Les  questions concernant la guerre au Cameroun  sont légitimes.  Le non-dit gangrène la société entière et laisse proliférer un certain nombre de contre-vérités. Un des enjeux est de faire la lumière sur les crimes de guerre et de tordre le cou à certains mythes comme celui du génocide.  Ce point n'est pas un aspect central dans ma thèse mais je me sens légitime de donner un point de vue sur cette question après 10 ans d'enquête.  Cette thèse prolifère sur le net et obscurcit le nécessaire débat.

Il y a eu des massacres de populations civiles, c'est un fait mais c'est impossible à chiffrer. Mais quel que soit le nombre de victimes, pour qu'il y ait génocide, il faut une volonté génocidaire c’est-à-dire une volonté d’exterminer tout un groupe « pour ce qu’ils sont » et non pas pour ce qu’ils font. Or la logique de guerre française (et camerounaise) était tout autre.

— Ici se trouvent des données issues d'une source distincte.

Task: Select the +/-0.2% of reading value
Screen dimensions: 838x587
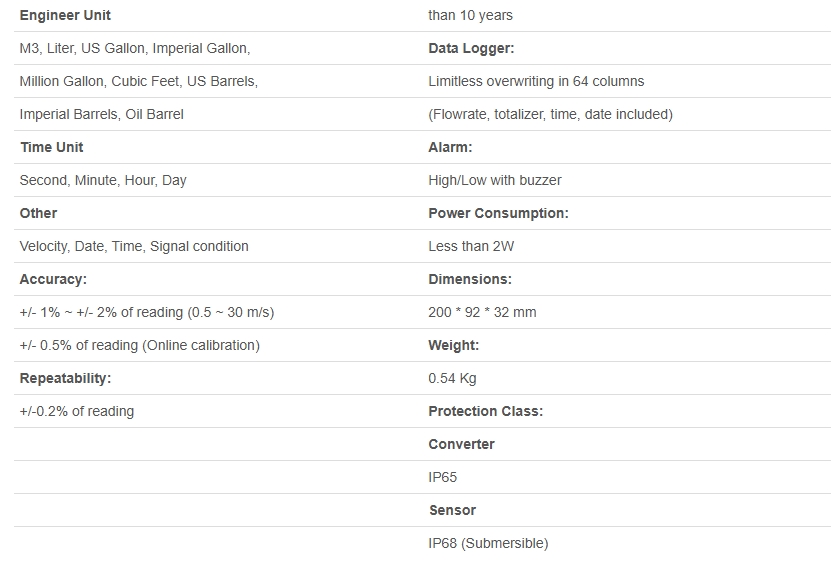Action: click(76, 411)
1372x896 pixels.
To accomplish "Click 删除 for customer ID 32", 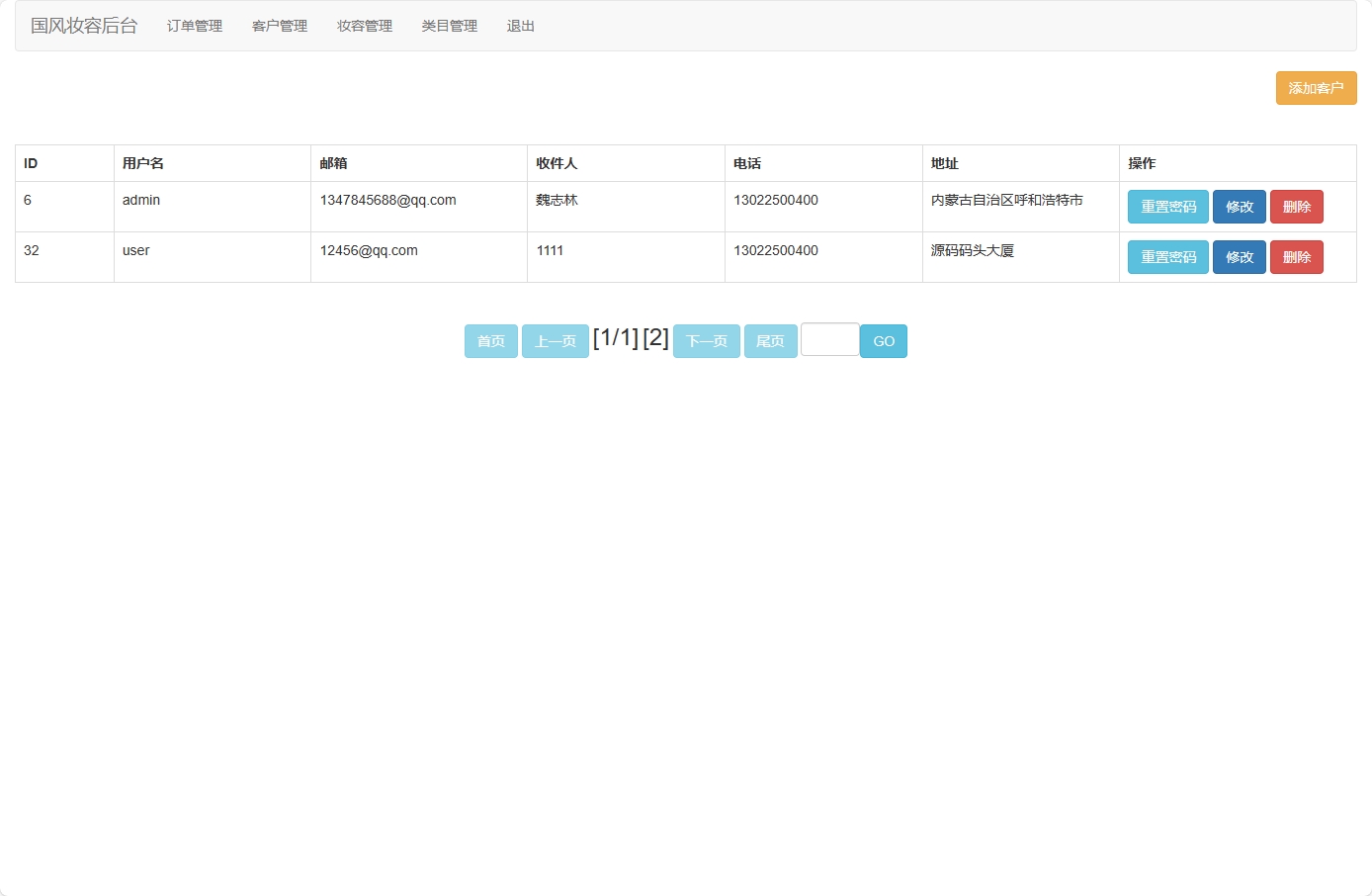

Certains propos, témoignages d’époque ou contemporains, qui ont abusivement ethnicisé le problème, ont laissé penser qu’il pourrait s’agir d’une guerre d’extermination, voire d’un génocide qui visait à éradiquer les populations Bamilékés (le fameux « caillou bamiléké » prononcé par Lamberton en mars 1960). Or les sources écrites consultées, en particulier militaires, ne laissent apparaître à aucun moment un plan d’action concerté visant à l’extermination d’une partie de la population. À supposer même que certains documents compromettants aient été expurgés – cette pratique ne surprendrait personne – aucun mobile sérieux ne justifie cette thèse. Jusqu’aux premières années de l’indépendance, les autorités françaises étaient dans une situation de bricolage permanent et devait s’adapter à une situation insurrectionnelle en perpétuelle reconfiguration et qui suivait, avec un temps d’avance par rapport aux autres colonies françaises, les soubresauts  de l’évolution politique en Afrique subsaharienne et en Algérie. L’instabilité chronique de la IV république ne permettait de toute façon pas l’application d’une politique anti-insurrectionnelle cohérente, même si celle-ci ait pu être dessinée à gros trait par certains administrateurs coloniaux et militaires. De Gaulle au pouvoir, une porte de sortie se dessinait de façon plus précise. Elle consistait d’après le célèbre mot de François Mitterrand « à partir tout en restant »: soit l’indépendance dans l’interdépendance. Et c’est bien parce que les maquisards de l’UPC contrariaient ce schéma de « négociation », qu’il fallait agir de façon brutale. En outre, la France n’avait pas les moyens de sa politique et était contrainte par le contexte international d’agir en sous-main en sous-traitant la répression au gouvernement camerounais dès l’accession à l’autonomie interne. Comme toute guerre révolutionnaire, ce fut aussi une guerre civile : Camerounais contre Camerounais.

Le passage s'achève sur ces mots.